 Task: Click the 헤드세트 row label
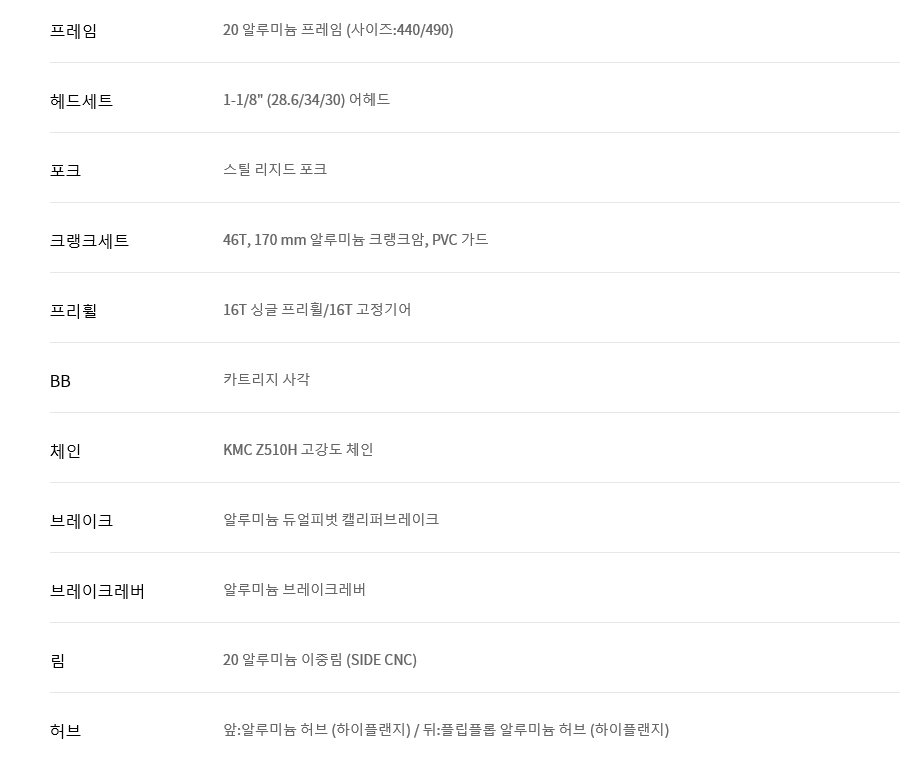[x=81, y=100]
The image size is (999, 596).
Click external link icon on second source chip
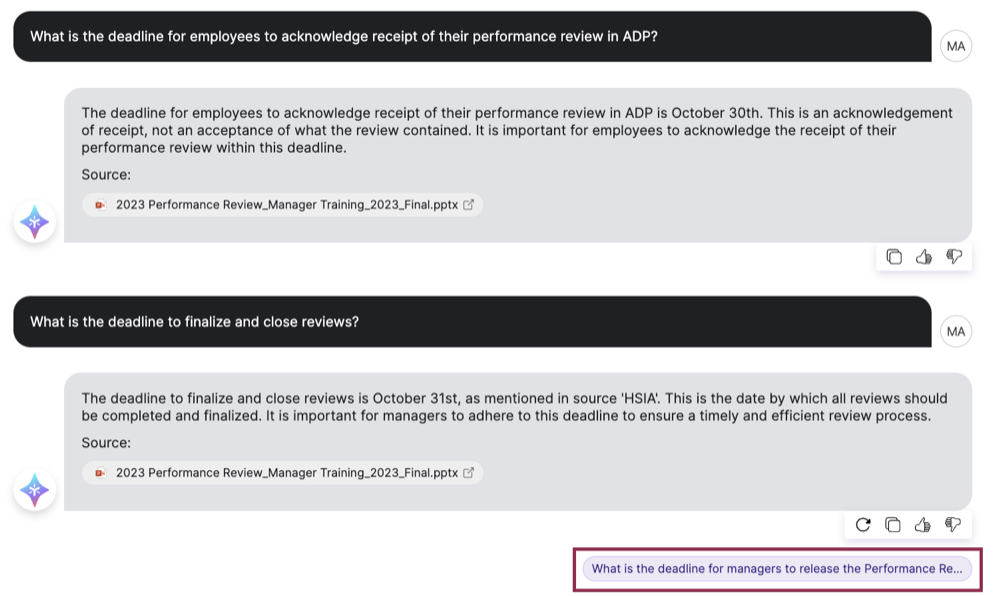pyautogui.click(x=469, y=473)
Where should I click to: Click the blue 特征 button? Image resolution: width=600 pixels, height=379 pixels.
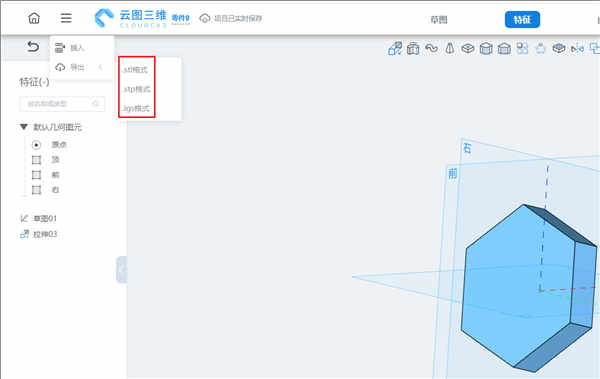[522, 20]
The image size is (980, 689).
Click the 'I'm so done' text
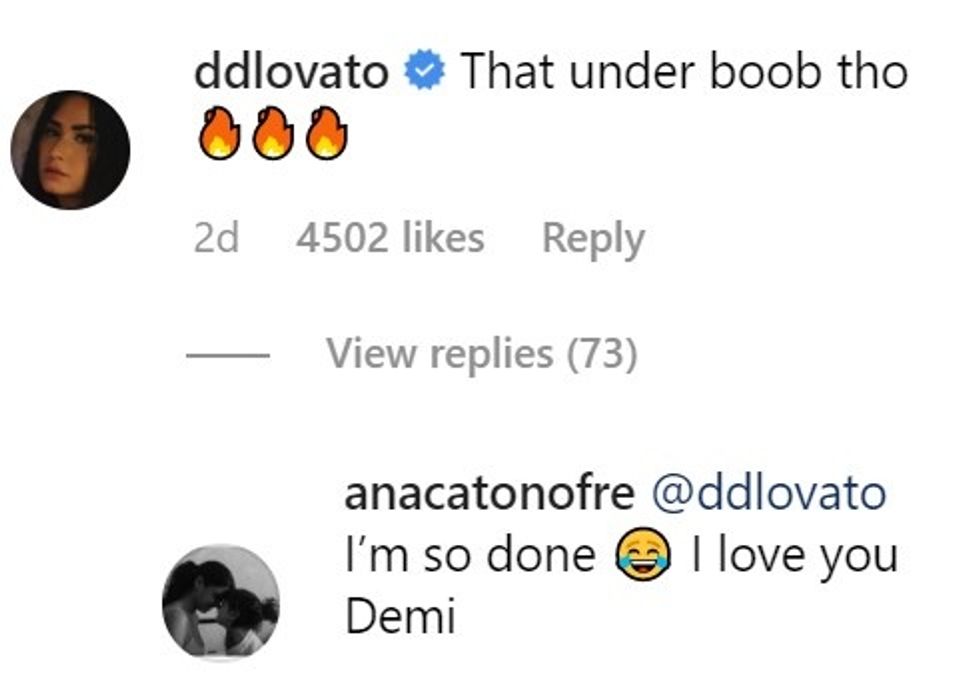tap(470, 557)
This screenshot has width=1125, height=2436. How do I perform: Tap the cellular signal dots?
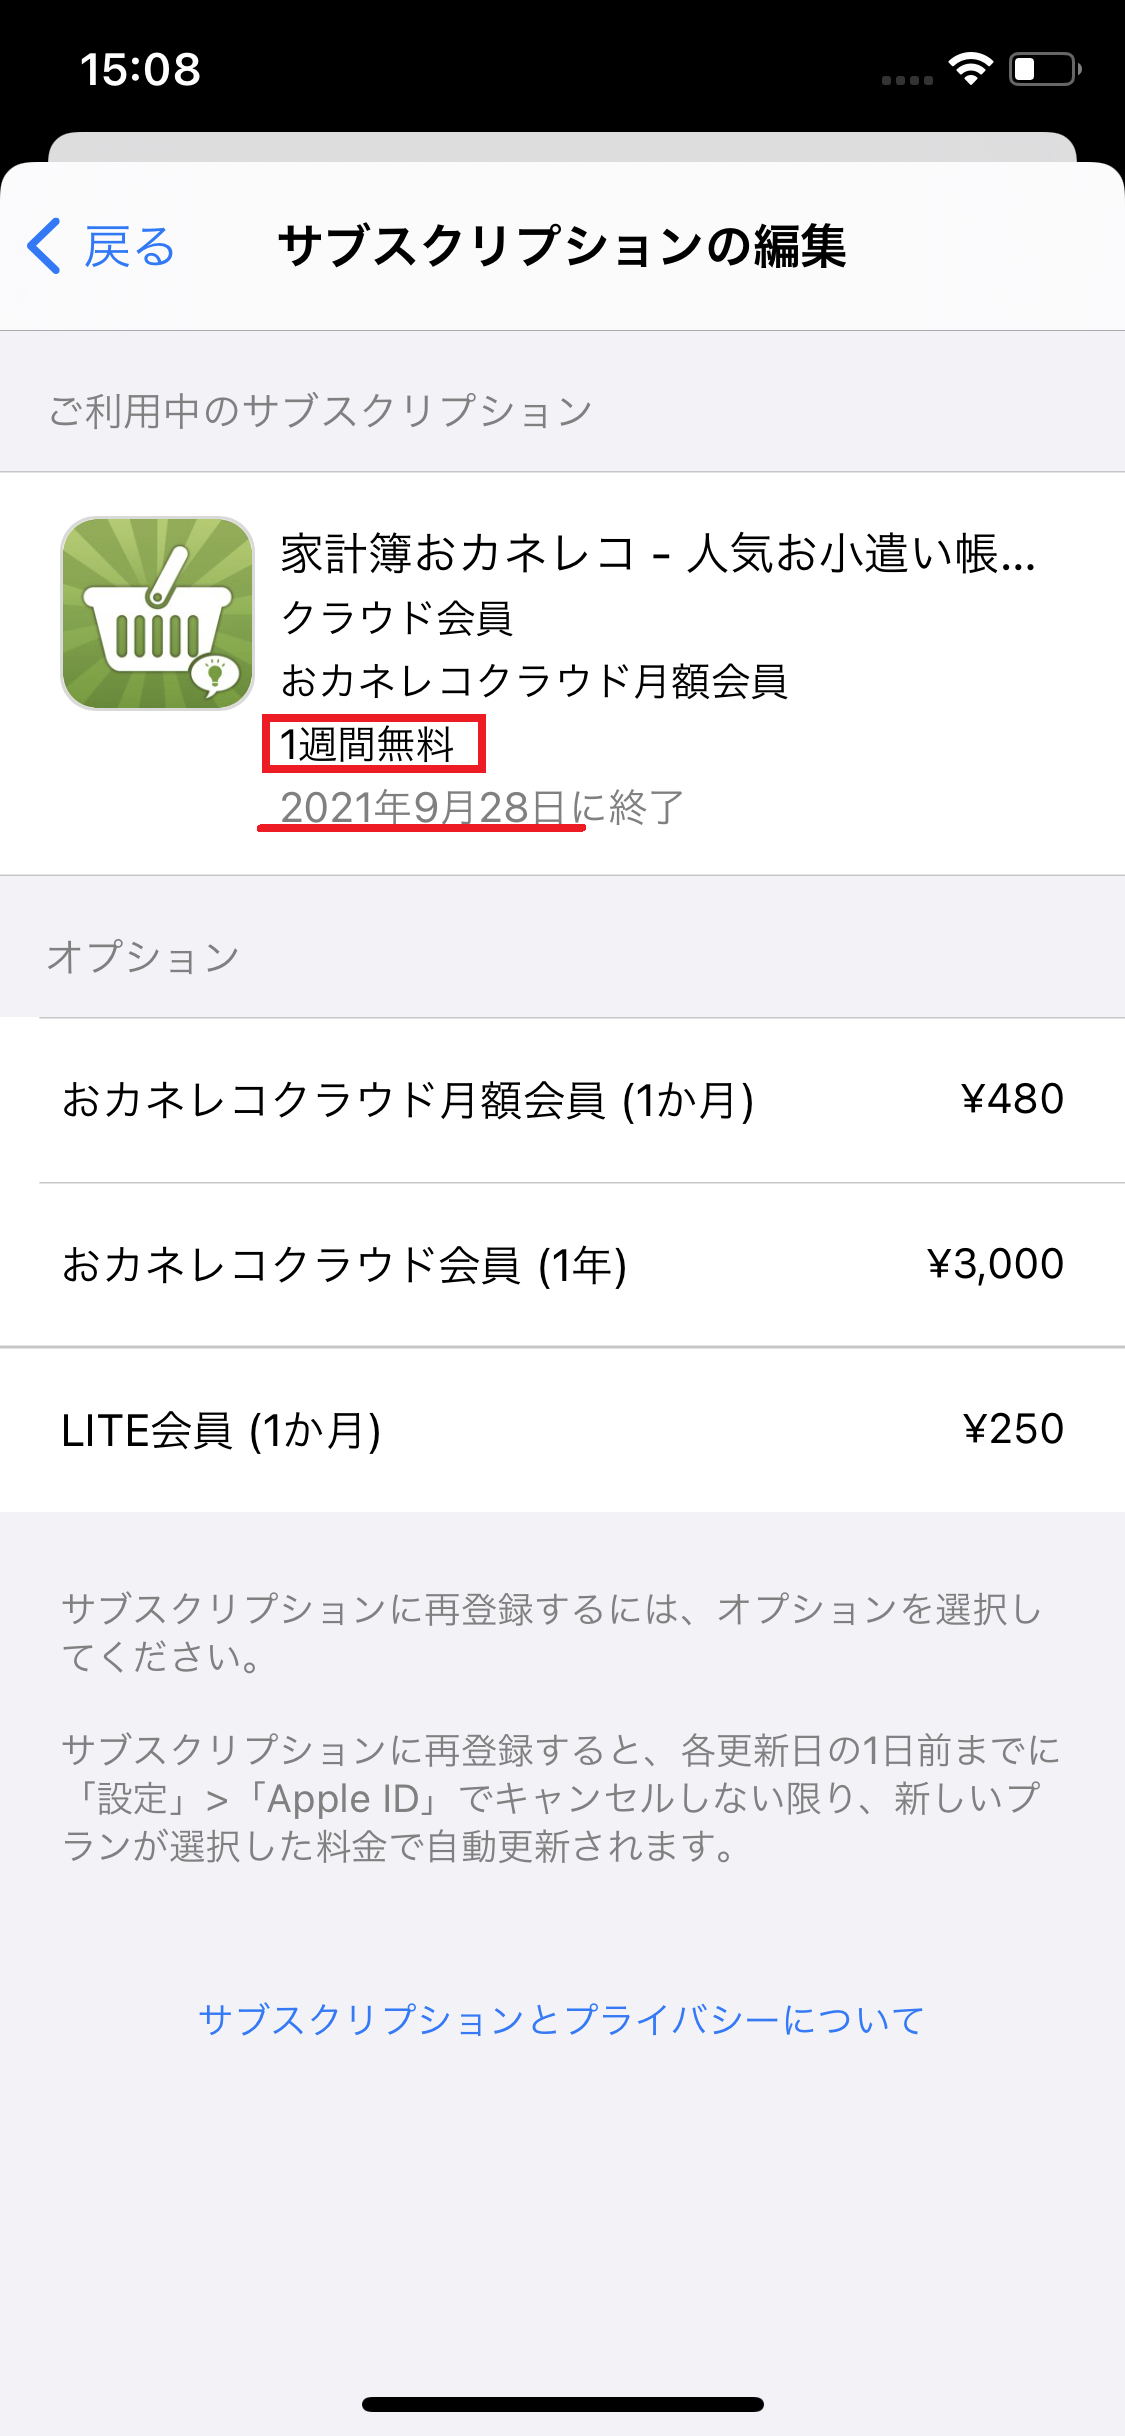[907, 79]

☆ ☆ ☆ ☆ ☆ ☆ ☆

§ What you will do
Once the pictures are removed, output the remaining material exactly.

§ Answer to the exercise
 Task: Click the 헤드세트 row label
[x=81, y=100]
The image size is (999, 596).
Click external link icon on second source chip
pyautogui.click(x=469, y=473)
Where should I click to: Click the blue 特征 button? Image resolution: width=600 pixels, height=379 pixels.
[522, 20]
The image size is (980, 689).
Click the 'I'm so done' text
tap(470, 557)
This screenshot has width=1125, height=2436. How do I perform: Tap the cellular signal dots?
[907, 79]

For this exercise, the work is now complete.